Being at the top of a hill, the day began with a nice downhill. Our first stop was the nearby vineyard just a few km away in the valley. Here we were introduced to Simon who was to be our guide of the vineyard. What was different on this vineyard tour, was the fact that Simon had his own bike and actually took us around the vineyard highlighting various features, vines etc rather than just explaining things. This really added something to the trip. Of course we also got a chance to taste some of the wines which you naturally would expect.

After leaving the vineyard we cycled our longest on road section of the trip across a large bridge and on to Mourao. This was a pretty town, again with a castle on top of a hill.

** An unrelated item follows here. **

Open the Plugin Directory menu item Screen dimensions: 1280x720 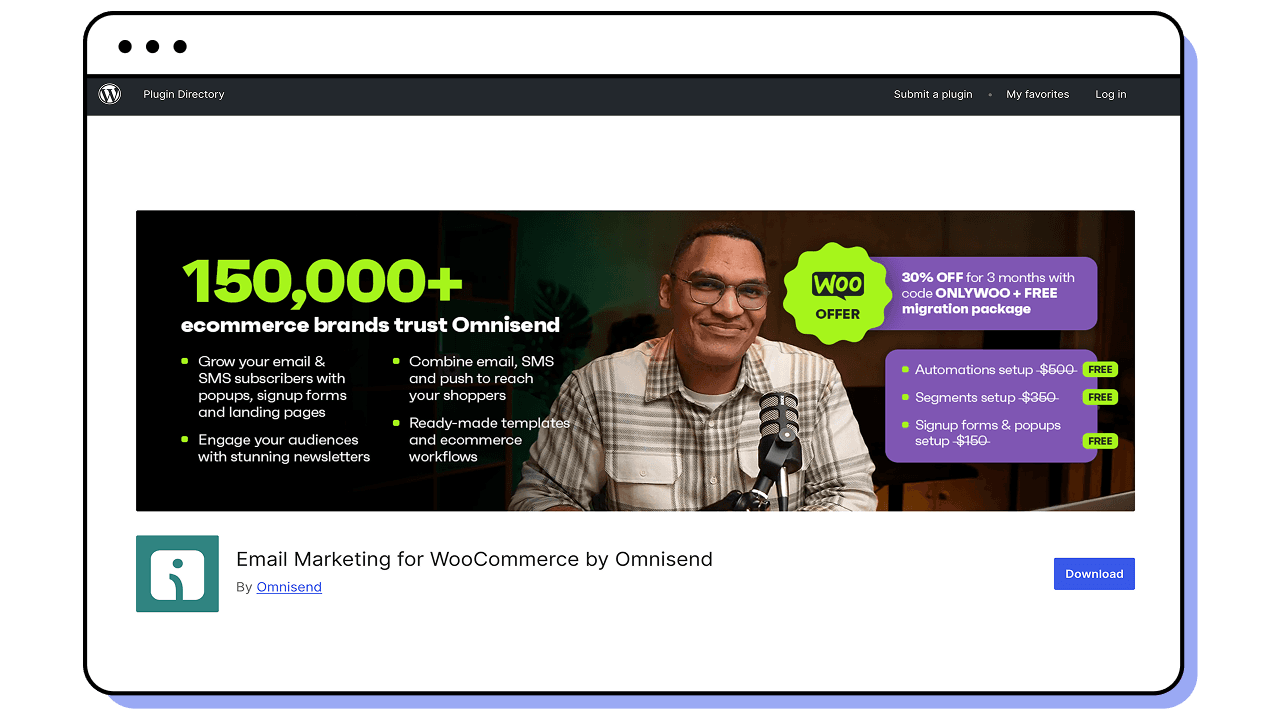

We returned across the bridge before taking some off road trails before reaching the outskirts of S. Pedro Do Corval. Here we had our last picnic of the trip. This village is famous for its pottery so we cycled the 300 metres to a nearby pottery to check out the local wares. After which continued for the last few kms to Reguengos de Monsaraz, and the end of our ride.

That night we headed by van to a restaurant on the other side of town for our final meal together.

Distance - 50kms

Day 8

After breakfast we left just before 10am for the 2 hour drive back to Lisbon, where almost everyone had determined to stay for a couple of days to explore. I would recommend anyone to do this either at the start or finish of the ride if they have not been to Lisbon before.